Suffix trees for very large strings

Dr. Marina Barsky
University of Illinois at Urbana-Champaign

1:00pm Friday, 30 March 2012, ITE 325b, UMBC

The seminar is dedicated to the construction of suffix trees in external memory. A suffix tree is a compact index of all substrings of a given text. While being asymptotically linear in the size of the input, in practice, suffix trees can easily be 50 times larger than the input. As such, suffix trees often exceed typical main memory sizes, even when the input does not. As most existing algorithms are designed for RAM, their performance severely degrades when the tree and/or input do not fit in main memory. So far, this has prevented the wide application of suffix trees for the analysis of massive string collections.

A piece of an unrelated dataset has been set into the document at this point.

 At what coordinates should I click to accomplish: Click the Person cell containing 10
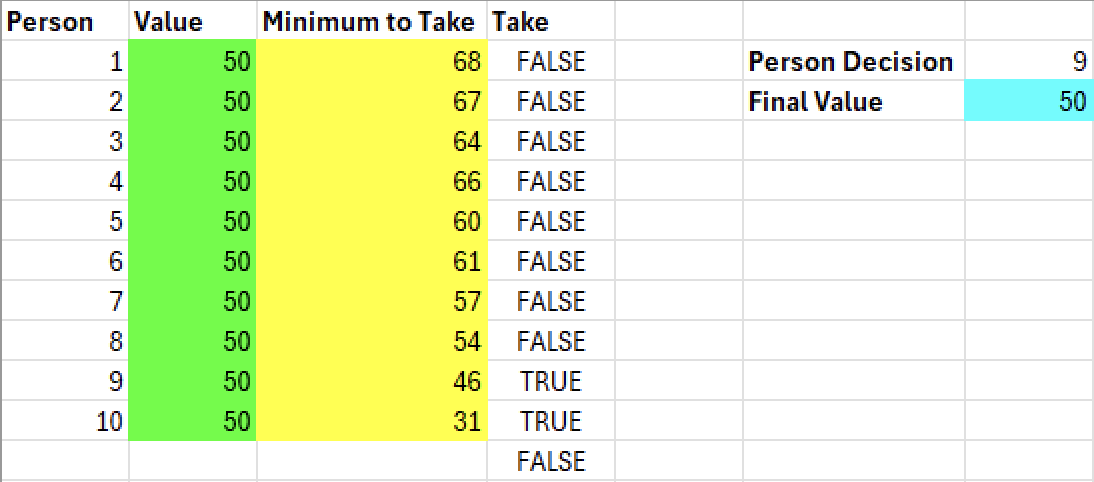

We will look at new advanced methods of suffix tree construction which circumvent memory concerns and allow us to construct suffix trees for inputs of any size using secondary storage (magnetic disks). We will also discuss how this disk-based index can be used for facilitating the pattern discovery in sequential data.

Dr. Marina Barsky is currently a Post-Doctoral fellow in the Department of Computer Science at the University of Illinois at Urbana-Champaign, IL. She received her PhD in Computer Science from the University of Victoria, British Columbia, Canada in 2010. A large part of her post-graduate research was dedicated to pattern discovery in string data, primarily in massive DNA databases. She is currently expanding her expertise in database systems to new areas such as index management and data mining. Her research interests include data mining of sequential data, information networks, and teaching of computer science through interactive interfaces.

Host: Richard Chang